Last September, employees at Peloton warehouses, where high-quality Taiwanese-made bikes come in, noticed that the paint was peeling off some of the trainers.
The reason was the accumulation of rust on “invisible parts”of the bike – the inner seat frame and handlebars – and did not affect the integrity of the product, Peloton recently reported to the Financial Times.
Instead of returning the bikes to the manufacturer, executives devised a plan, internally dubbed “Project Tinker”to hide the corrosion, and shipped the machines to customers who paid between $1,495 and $2,495 to buy them.

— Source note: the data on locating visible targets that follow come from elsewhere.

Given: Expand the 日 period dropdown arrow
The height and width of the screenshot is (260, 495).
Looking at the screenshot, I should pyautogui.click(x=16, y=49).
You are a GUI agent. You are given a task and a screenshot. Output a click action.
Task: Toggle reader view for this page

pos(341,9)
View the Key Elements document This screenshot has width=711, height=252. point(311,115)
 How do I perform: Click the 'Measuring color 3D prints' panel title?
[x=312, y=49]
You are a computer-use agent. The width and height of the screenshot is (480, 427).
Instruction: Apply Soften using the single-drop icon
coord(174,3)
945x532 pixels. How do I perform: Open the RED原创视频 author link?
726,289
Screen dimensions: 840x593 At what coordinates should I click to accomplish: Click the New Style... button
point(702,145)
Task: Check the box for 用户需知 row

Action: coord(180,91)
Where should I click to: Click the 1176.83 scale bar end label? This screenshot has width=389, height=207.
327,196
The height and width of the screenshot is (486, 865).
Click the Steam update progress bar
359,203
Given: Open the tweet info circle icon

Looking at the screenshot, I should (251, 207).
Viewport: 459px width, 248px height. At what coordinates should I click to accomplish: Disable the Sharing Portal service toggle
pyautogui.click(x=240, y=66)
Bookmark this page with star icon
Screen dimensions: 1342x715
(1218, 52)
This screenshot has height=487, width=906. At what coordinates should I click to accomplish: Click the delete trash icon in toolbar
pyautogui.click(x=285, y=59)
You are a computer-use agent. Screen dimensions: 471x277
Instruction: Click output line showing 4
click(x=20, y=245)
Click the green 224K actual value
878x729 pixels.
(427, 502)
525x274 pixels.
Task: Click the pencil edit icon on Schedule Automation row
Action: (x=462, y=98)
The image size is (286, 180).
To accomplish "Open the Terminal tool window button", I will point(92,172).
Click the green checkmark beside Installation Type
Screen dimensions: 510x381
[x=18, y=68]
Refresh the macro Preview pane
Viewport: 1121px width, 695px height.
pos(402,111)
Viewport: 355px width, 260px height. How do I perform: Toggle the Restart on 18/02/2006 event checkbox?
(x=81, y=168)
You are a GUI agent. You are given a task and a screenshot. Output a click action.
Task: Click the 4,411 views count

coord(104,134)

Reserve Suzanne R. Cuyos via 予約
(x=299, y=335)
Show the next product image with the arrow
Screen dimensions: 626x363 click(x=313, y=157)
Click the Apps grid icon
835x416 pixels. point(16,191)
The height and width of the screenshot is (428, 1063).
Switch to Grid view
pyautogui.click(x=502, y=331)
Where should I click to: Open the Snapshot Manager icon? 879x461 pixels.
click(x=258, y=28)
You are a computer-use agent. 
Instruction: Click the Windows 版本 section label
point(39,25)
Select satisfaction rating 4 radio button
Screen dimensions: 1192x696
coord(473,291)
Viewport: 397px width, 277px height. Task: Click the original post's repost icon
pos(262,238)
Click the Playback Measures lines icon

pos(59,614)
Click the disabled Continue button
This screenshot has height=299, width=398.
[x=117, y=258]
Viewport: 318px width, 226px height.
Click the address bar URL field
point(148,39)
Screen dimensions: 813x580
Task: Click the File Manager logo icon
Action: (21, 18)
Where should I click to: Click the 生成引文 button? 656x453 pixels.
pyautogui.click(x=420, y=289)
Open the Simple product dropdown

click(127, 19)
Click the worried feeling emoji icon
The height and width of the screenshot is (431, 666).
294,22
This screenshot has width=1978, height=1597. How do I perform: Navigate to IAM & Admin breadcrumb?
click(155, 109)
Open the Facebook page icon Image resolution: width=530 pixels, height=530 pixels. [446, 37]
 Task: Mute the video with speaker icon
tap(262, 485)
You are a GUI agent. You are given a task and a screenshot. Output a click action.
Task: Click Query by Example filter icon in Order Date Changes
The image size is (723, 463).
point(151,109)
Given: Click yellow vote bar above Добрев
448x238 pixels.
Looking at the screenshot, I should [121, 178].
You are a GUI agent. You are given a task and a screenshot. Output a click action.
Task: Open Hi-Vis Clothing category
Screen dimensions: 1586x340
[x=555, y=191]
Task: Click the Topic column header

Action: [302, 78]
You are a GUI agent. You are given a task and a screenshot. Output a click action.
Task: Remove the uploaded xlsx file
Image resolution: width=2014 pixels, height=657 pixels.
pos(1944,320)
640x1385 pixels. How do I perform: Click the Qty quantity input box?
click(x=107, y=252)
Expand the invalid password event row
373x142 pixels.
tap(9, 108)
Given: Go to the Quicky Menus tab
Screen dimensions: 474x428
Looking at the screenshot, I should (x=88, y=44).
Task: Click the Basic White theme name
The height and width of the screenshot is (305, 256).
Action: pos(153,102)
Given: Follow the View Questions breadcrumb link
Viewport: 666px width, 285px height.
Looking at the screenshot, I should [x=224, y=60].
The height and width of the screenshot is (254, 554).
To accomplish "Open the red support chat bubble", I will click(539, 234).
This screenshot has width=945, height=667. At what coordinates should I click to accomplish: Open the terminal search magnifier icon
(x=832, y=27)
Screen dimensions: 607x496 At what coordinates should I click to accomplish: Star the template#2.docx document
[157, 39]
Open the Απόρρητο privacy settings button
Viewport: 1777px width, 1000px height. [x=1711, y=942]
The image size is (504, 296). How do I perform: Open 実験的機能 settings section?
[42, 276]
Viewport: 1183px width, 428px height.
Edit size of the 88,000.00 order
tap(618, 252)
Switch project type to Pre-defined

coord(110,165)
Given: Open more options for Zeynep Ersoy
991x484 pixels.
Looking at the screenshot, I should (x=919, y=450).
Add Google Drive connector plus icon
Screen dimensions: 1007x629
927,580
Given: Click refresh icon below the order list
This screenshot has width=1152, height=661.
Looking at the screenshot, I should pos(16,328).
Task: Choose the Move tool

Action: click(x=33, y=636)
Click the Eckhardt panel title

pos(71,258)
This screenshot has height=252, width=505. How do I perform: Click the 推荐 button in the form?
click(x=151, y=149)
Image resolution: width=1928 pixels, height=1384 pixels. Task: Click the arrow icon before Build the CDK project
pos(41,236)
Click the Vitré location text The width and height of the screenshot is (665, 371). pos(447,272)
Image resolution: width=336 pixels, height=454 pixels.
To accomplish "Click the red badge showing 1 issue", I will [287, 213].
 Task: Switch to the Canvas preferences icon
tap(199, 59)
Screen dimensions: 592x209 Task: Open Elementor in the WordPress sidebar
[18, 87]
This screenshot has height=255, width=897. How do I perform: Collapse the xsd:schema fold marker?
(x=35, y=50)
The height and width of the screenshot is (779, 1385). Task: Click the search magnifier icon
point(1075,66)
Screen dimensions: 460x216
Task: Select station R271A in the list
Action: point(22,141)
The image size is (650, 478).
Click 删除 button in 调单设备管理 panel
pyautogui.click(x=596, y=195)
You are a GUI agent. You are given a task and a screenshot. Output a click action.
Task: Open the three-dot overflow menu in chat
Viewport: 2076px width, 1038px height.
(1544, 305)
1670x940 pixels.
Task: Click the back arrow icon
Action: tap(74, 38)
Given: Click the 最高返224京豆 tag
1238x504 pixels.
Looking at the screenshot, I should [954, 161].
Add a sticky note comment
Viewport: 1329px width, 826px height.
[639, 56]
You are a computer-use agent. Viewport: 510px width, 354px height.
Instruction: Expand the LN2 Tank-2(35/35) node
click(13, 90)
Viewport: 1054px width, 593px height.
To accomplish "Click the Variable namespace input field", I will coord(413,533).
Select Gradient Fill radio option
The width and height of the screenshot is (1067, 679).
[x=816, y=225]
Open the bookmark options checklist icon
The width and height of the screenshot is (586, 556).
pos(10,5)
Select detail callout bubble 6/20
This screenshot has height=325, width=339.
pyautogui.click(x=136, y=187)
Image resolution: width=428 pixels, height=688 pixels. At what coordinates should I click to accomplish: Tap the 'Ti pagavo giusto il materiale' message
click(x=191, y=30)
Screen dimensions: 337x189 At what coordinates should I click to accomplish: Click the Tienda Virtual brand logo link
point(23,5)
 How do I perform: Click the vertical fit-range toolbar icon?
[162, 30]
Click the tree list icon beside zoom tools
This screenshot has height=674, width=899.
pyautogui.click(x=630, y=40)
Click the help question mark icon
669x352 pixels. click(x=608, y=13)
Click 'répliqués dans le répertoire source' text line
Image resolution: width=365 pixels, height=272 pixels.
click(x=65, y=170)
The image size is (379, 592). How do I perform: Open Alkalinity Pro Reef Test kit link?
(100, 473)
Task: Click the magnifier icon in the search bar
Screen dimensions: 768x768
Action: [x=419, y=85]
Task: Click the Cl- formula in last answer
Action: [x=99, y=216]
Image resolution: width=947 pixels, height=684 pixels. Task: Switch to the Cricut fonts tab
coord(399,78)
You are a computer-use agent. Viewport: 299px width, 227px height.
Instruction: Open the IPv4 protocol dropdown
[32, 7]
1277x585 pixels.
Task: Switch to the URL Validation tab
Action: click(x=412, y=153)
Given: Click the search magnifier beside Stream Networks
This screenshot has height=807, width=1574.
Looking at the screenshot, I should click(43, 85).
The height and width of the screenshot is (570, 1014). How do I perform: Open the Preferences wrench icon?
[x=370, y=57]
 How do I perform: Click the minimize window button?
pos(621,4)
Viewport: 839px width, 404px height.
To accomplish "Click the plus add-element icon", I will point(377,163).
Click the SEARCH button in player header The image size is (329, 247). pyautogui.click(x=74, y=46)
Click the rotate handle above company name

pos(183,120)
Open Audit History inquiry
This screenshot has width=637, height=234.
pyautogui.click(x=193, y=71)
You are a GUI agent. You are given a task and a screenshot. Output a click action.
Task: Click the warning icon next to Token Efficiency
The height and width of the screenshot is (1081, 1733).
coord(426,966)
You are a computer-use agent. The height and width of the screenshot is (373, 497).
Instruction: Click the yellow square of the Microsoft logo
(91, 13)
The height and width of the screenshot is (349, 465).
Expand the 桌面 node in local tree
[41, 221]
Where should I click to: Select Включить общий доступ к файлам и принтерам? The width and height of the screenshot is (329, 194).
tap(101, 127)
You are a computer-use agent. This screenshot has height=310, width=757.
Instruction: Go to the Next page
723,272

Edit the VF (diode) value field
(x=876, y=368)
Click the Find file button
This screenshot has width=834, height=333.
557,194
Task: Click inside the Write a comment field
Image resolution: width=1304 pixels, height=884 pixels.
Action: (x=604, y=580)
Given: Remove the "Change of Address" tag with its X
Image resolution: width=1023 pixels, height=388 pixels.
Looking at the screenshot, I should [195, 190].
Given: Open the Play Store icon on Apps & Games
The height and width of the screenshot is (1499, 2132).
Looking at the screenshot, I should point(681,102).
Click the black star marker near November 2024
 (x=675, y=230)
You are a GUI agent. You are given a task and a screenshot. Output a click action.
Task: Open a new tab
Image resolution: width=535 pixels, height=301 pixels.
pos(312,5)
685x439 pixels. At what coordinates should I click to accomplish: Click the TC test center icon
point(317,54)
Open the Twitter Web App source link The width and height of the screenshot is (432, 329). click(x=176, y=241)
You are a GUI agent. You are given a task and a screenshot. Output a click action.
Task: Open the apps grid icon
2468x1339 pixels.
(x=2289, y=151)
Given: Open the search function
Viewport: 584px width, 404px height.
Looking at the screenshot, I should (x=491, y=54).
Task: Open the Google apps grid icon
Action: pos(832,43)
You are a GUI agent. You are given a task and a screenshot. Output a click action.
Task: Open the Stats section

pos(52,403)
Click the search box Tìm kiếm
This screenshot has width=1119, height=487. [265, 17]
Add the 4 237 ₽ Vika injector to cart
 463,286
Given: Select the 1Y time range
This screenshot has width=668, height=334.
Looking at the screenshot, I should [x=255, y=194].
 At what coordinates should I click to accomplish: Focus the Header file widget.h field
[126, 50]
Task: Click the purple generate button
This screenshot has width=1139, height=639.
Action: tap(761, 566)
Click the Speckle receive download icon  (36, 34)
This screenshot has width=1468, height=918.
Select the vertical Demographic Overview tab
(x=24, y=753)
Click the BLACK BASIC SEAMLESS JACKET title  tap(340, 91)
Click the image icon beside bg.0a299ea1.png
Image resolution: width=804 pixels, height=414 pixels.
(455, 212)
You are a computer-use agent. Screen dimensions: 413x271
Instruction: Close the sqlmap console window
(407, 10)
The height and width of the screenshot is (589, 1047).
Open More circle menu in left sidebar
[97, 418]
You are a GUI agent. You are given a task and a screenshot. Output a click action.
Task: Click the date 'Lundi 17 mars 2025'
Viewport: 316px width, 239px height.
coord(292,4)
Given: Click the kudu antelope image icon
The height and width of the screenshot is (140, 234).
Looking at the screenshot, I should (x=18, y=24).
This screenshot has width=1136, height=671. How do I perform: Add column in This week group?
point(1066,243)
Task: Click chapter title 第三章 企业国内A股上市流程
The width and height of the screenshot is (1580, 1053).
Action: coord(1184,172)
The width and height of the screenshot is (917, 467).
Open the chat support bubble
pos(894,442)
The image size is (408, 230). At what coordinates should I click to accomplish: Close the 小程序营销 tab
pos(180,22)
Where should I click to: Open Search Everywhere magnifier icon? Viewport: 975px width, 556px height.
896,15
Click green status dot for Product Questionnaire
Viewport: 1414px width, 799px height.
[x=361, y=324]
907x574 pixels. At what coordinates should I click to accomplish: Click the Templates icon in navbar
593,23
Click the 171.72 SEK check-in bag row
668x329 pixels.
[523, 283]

The project was first featured in FT Magazine last week, but eight current and former Peloton employees in four US states provided additional details about the operation.
They described the plan as a nationwide effort to avoid another costly recall just months after the company’s most tragic episode, the death of a child due to the design of its treadmill.
Internal documents seen by the FT showed that Tinman’s “standard operating procedures”were to fight corrosion with a chemical solution called a “rust converter,”which hides corrosion by reacting “with rust to form a black layer.”Employees said the scheme was named Tinman to avoid terms like “rust”that executives felt were incongruous with Peloton’s quality brand.
Insiders were also outraged by the adoption of the plan, which they claimed ran counter to Peloton’s intended focus on its users, who are referred to as “members”, to create a sense that buyers are more than customers and are part of a larger community. Tinman also drew attention to the company’s quality control process versus achieving aggressive sales targets in search of growth.
“That was the only driving factor in the initial phase of my hatred for the company I fell in love with over the previous year and a half,” said a team leader who tests products before shipping them to customers.
Peloton said at least 6,000 bikes were affected by the problem and that 120 employees conducted “rigorous testing”of the devices to conclude that the rust, which they described as “cosmetic oxidation”, “did not affect the bike’s performance, quality, durability or reliability. “., or the overall experience of the participants”.
The U.S. Consumer Product Safety Commission, which oversaw the recall of the Peloton treadmill, did not say whether it was alerted to the corrosion problem, but said companies should notify it if they suspect defects “that could pose a significant hazard to the product or… unreasonable risk of serious injury or death.”
The company is in turmoil, with 2,800 job cuts announced this month and co-founder John Foley stepping down as chief executive. Peloton plans to cut its annual costs by $800 million.